The Center for Democracy and Technology (CDT) has issued a paper outlining specific questions that product reviewers and, ultimately, the public may want to consider when evaluating media devices and services incorporating digital rights management (DRM) technologies.

Content creators view DRM as an important tool to help protect their content from widespread uncontrolled distribution in the digital environment. Critics question DRM's effectiveness, but CDT's premise is that DRM is already an established feature of the media marketplace and is likely to remain so. Moreover, while a number of policy debates touch on issues relating to DRM, for the foreseeable future it is the market, rather than government, that is likely to play the primary role in shaping DRM.

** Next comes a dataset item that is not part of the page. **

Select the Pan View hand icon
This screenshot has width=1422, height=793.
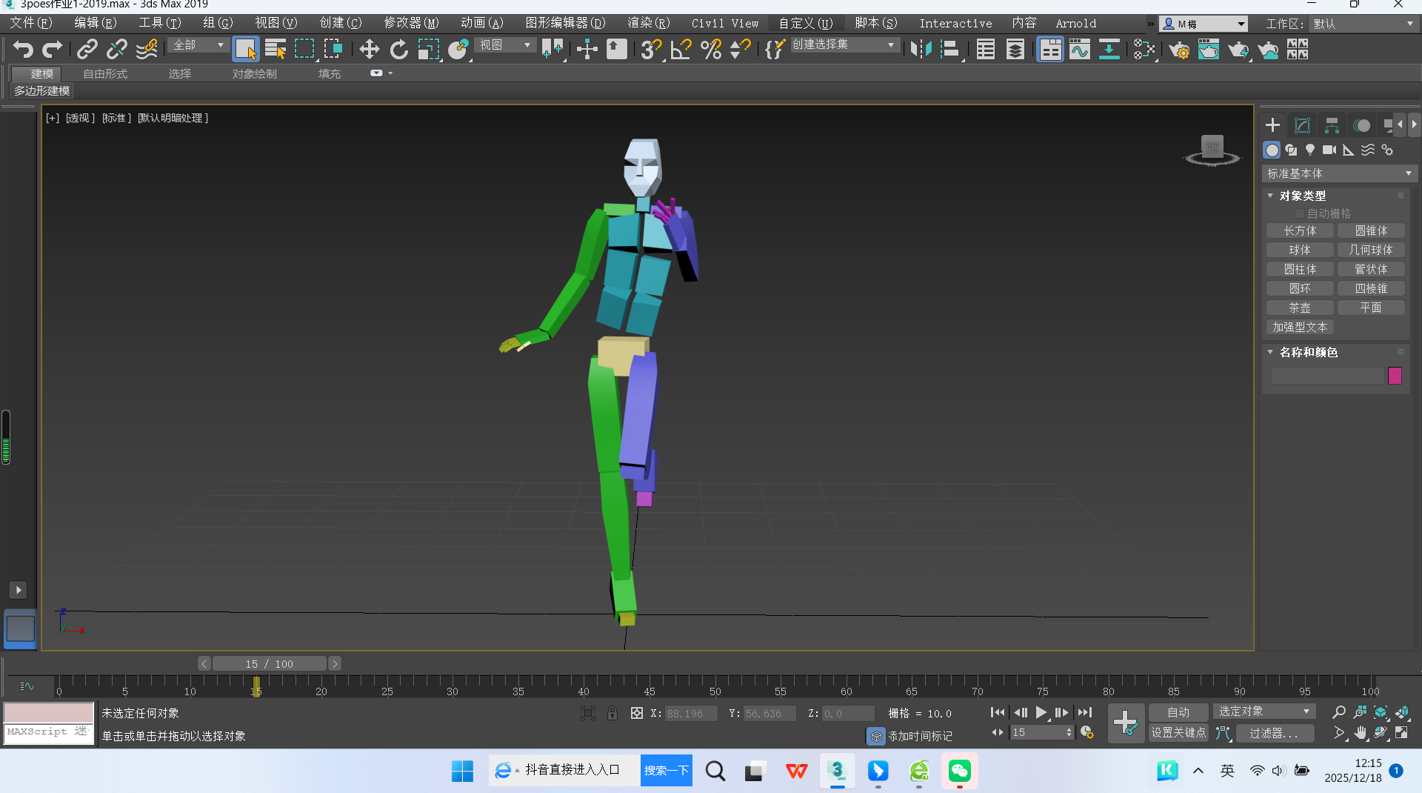point(1360,733)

It therefore will be important for the public and product reviewers to understand how to evaluate the impact of DRM on the media user's experience. Different DRM systems will provide different capabilities for users. An informed base of consumers capable of comparing products and expressing and acting on their preferences can help ensure that the marketplace for digital media products is diverse, competitive, and responsive to reasonable consumer expectations. The extent of the public's current understanding of DRM, however, is at best unclear. A 2005 survey of European digital music users, for example, found that 71 percent did not know whether the music they purchased was subject to usage restrictions.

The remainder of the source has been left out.